Die Auffassung der Beklagten, dass das Betreten einer Wohnung im Zuge der Durchsetzung einer nicht angekündigten Abschiebung regelmäßig keine Durchsuchung sei, trifft nach Auffassung der Kammer nicht zu. Vielmehr erschöpft sich diese üblicherweise nicht in einer bloßen Umschau, etwa zur Feststellung eines Sachverhaltes für eine spätere behördliche Maßnahme (vgl. dazu BVerwG, Urteil vom 25. August 2004 a.a.O.), sondern im Normalfall wird zielgerichtet nach der abzuschiebenden Person gesucht, die dann ergriffen werden soll. Etwas anderes gilt nur dann, wenn sich der Aufenthalt des ausreisepflichtigen Ausländers ohne Weiteres durch den Eintritt in die Wohnung feststellen lässt, insbesondere weil der Wohnungsinhaber diesen nicht zu verbergen beabsichtigt. Nach dem Eindruck des Gerichts aus anderen Verfahren wird von den zuständigen Ausländerbehörden vor einer Abschiebemaßnahme auch regelmäßig ein Durchsuchungsbeschluss beim zuständigen Amtsgericht erwirkt.

Soweit durch die Regelung des § 24 Abs. 5 Nr. 2 Nds. SOG der Augenschein erweckt wird, dass die Nachschau nach Personen, die gegen aufenthaltsrechtliche Strafvorschriften verstoßen, stets ein bloßes Betreten der Wohnung darstelle, muss die Vorschrift vor dem Hintergrund des vorrangigen Art. 13 GG einschränkend ausgelegt werden. Denn die dabei erforderliche Nachschau nach einer Person wird aus den angeführten Gründen in vielen Fällen eine Durchsuchung erfordern (vgl. auch Ipsen, Nds. POR, 4. Auflage 2010, Rn. 460, S. 164).
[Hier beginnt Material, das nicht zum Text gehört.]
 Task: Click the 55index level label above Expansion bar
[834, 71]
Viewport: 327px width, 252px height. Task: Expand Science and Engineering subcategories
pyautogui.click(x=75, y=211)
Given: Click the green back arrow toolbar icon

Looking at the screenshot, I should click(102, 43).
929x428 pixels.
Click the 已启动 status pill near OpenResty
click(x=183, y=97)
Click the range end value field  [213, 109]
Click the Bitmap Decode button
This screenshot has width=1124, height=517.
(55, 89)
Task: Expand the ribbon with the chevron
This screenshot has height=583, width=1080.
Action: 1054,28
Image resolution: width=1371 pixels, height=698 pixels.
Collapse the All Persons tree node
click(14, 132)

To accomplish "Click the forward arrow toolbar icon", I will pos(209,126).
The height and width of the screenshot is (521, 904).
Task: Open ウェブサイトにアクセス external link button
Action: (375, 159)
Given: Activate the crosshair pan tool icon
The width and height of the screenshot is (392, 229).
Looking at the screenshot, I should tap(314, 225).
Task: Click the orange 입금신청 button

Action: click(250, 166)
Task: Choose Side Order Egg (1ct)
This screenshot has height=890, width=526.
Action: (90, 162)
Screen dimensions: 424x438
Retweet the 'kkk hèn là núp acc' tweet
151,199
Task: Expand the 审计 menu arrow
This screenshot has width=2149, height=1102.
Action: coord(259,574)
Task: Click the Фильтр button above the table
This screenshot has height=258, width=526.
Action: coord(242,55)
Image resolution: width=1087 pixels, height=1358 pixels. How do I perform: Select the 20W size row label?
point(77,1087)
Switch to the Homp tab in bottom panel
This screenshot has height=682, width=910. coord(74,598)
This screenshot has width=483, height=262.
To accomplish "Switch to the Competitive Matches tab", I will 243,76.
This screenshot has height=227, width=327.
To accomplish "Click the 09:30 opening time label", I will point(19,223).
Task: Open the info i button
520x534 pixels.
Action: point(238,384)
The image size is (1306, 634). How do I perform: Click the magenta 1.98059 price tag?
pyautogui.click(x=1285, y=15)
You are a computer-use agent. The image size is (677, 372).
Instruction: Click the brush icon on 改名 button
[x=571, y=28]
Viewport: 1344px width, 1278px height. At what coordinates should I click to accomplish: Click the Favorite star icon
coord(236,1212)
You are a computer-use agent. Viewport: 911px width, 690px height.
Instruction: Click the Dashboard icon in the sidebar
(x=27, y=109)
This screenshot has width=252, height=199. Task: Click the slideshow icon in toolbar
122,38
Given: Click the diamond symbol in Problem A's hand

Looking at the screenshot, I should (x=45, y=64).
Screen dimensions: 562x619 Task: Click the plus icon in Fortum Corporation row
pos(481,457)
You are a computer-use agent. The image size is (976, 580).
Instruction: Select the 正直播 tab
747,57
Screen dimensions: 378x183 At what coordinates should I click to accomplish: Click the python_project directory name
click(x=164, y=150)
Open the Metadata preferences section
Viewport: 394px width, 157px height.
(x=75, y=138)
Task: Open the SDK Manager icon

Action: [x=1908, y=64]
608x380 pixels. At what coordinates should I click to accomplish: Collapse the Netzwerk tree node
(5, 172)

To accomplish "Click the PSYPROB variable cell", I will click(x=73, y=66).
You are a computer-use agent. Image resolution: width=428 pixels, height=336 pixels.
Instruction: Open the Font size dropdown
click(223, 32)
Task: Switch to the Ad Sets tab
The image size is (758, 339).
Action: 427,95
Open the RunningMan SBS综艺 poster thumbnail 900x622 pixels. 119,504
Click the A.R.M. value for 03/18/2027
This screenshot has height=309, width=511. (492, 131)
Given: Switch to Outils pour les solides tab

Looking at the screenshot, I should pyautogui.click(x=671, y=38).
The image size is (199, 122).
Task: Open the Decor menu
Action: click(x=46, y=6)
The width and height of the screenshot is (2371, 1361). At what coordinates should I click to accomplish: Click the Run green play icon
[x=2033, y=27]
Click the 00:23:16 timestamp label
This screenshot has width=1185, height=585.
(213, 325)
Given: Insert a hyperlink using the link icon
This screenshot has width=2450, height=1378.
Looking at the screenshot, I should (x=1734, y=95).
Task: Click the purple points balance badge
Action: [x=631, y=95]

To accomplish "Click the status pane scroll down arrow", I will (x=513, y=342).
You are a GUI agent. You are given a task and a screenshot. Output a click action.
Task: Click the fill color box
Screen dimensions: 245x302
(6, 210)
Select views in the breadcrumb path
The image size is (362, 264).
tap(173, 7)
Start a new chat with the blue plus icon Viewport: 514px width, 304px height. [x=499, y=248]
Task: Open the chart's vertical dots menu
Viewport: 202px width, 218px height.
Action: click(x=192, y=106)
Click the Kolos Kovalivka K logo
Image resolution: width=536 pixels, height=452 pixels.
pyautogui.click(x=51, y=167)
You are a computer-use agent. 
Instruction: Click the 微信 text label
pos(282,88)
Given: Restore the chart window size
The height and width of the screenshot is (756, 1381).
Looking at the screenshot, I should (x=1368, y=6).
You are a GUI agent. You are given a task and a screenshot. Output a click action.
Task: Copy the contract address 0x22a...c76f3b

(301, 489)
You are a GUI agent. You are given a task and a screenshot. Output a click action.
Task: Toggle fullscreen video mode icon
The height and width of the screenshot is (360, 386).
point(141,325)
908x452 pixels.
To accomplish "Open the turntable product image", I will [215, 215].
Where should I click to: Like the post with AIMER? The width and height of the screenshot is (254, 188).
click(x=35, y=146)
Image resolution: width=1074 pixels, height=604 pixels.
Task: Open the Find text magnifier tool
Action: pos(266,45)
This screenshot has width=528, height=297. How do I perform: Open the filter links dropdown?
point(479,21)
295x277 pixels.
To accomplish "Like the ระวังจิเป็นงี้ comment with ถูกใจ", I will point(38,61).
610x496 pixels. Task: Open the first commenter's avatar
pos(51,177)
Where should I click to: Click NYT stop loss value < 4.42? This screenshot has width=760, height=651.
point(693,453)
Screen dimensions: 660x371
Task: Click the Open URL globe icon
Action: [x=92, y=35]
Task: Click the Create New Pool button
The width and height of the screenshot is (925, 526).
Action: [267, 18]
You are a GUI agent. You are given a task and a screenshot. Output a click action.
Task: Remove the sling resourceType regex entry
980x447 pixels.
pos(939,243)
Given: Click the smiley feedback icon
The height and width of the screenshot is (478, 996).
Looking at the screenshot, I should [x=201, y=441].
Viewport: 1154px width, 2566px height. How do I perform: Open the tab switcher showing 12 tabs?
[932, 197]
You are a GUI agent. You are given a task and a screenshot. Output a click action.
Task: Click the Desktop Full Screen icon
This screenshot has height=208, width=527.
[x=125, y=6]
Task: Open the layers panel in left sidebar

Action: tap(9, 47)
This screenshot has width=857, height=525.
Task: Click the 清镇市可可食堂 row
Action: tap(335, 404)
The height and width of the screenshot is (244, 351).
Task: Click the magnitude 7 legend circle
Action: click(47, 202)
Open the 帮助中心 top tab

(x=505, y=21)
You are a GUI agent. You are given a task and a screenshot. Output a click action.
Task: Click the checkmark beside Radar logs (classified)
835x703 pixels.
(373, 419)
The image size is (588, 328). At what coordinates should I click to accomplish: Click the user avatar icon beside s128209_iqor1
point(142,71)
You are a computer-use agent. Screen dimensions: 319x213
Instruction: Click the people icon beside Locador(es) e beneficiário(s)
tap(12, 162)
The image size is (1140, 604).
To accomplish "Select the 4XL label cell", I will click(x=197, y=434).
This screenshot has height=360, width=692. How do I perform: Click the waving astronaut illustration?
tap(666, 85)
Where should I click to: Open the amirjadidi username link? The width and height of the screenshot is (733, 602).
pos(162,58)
Es bestand auch keine Gefahr in Verzug. Diese Voraussetzungen liegen nur ausnahmsweise vor, wenn die vorherige richterliche Anordnung den Erfolg der Durchsuchung gefährden würde (vgl. BVerfG, Urteil vom 20. Februar 2001 - 1 BvR 1444/00 - NJW 2001, 1121 <1122 f.>). Es war bereits vor der länger geplanten Maßnahme am 8. Juli 2011 davon auszugehen, dass sich der Aufenthaltsort des Sohnes der Klägerin in deren Wohnung nicht ohne weiteres feststellen lassen wird. Ein vorheriger Abschiebungsversuch ist wegen des erwarteten Widerstands von Unterstützern abgebrochen worden.